■ **Goal**: Copy everything from the line containing "Where should I click to: Choose the word" down to the line containing "coord(166,672)", requests included, offsetting every coordinate in the answers by 64.

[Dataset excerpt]
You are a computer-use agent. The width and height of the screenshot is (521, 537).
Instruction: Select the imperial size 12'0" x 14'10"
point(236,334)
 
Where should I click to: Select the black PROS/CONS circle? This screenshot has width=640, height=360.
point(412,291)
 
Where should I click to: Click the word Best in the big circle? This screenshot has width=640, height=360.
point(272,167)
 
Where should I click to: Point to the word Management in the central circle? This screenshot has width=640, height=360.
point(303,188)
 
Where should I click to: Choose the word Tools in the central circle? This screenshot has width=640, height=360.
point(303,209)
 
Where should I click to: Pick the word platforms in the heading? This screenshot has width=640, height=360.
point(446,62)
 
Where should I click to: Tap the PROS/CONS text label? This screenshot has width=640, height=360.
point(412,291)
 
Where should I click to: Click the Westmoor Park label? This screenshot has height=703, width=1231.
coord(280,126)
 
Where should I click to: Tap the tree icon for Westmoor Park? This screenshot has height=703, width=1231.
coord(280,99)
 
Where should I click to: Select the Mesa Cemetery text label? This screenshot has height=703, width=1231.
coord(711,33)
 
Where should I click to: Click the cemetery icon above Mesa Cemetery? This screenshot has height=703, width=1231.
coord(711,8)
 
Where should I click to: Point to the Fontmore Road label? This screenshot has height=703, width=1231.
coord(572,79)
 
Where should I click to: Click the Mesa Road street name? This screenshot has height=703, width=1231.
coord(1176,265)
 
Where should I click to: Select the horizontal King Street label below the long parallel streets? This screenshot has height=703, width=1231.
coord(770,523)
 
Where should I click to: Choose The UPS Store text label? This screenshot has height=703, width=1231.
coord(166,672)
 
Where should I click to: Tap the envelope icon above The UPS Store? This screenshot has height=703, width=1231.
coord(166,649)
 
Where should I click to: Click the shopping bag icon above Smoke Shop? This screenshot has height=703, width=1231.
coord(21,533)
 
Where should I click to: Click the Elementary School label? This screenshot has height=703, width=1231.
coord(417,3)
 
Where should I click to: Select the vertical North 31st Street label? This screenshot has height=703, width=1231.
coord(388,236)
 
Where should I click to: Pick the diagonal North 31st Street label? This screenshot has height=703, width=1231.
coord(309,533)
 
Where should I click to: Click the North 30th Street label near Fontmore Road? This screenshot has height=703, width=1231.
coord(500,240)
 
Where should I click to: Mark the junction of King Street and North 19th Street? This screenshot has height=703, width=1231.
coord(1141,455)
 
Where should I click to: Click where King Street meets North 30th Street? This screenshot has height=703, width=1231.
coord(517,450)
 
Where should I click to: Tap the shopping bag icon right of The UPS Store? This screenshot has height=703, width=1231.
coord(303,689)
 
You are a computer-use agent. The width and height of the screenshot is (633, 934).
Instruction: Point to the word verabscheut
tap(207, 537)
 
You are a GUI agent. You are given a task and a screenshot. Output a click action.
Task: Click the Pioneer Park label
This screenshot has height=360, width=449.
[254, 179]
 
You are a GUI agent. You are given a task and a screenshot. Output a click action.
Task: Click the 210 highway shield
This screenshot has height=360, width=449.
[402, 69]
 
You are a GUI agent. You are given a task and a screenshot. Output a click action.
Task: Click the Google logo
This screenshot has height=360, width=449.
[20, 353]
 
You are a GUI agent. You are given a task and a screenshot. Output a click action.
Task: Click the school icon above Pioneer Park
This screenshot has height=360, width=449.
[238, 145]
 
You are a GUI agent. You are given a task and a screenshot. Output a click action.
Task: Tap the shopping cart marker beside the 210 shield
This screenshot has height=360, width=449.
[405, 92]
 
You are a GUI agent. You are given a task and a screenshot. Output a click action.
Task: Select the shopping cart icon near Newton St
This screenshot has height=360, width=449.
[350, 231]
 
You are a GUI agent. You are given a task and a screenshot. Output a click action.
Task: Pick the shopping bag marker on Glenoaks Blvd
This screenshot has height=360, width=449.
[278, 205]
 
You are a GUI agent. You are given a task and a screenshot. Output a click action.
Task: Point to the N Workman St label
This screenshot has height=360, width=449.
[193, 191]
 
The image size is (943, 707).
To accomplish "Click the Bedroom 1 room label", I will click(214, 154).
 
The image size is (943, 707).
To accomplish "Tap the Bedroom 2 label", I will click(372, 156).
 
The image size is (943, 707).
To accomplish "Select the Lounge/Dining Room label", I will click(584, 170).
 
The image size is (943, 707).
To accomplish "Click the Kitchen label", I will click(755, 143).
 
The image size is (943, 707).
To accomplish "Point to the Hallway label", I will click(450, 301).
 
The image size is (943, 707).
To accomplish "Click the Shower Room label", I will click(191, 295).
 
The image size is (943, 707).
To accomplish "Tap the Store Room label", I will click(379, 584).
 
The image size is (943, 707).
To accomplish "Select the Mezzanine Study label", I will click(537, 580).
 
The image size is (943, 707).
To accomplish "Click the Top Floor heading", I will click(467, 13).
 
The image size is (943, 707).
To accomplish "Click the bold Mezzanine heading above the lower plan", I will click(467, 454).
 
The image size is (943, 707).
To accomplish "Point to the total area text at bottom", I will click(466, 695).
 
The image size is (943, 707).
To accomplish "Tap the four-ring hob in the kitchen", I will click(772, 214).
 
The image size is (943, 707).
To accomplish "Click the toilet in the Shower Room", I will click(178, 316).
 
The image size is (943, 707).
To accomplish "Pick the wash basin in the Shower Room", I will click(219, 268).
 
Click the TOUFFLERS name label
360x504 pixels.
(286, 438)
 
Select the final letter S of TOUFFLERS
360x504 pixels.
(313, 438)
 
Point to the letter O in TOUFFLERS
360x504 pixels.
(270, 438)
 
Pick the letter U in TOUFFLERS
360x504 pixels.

■ **The response**:
Where should I click to: Choose the word Tools in the central circle? This screenshot has width=640, height=360.
point(367,273)
 
Where should I click to: Pick the word platforms in the heading? This screenshot has width=640, height=360.
point(510,126)
 
Where should I click to: Tap the PROS/CONS text label? This screenshot has width=640, height=360.
point(476,355)
 
Where should I click to: Click the Westmoor Park label? This screenshot has height=703, width=1231.
coord(344,190)
 
Where should I click to: Tap the tree icon for Westmoor Park? This screenshot has height=703, width=1231.
coord(344,163)
 
Where should I click to: Select the Mesa Cemetery text label? This screenshot has height=703, width=1231.
coord(775,97)
 
Where should I click to: Click the cemetery icon above Mesa Cemetery? This screenshot has height=703, width=1231.
coord(775,72)
 
Where should I click to: Point to the Fontmore Road label? This screenshot has height=703, width=1231.
coord(636,143)
 
Where should I click to: Click the Mesa Road street name? This screenshot has height=703, width=1231.
coord(1240,329)
 
Where should I click to: Select the horizontal King Street label below the long parallel streets? This screenshot has height=703, width=1231.
coord(834,587)
 
Where should I click to: Choose The UPS Store text label? This screenshot has height=703, width=1231.
coord(230,736)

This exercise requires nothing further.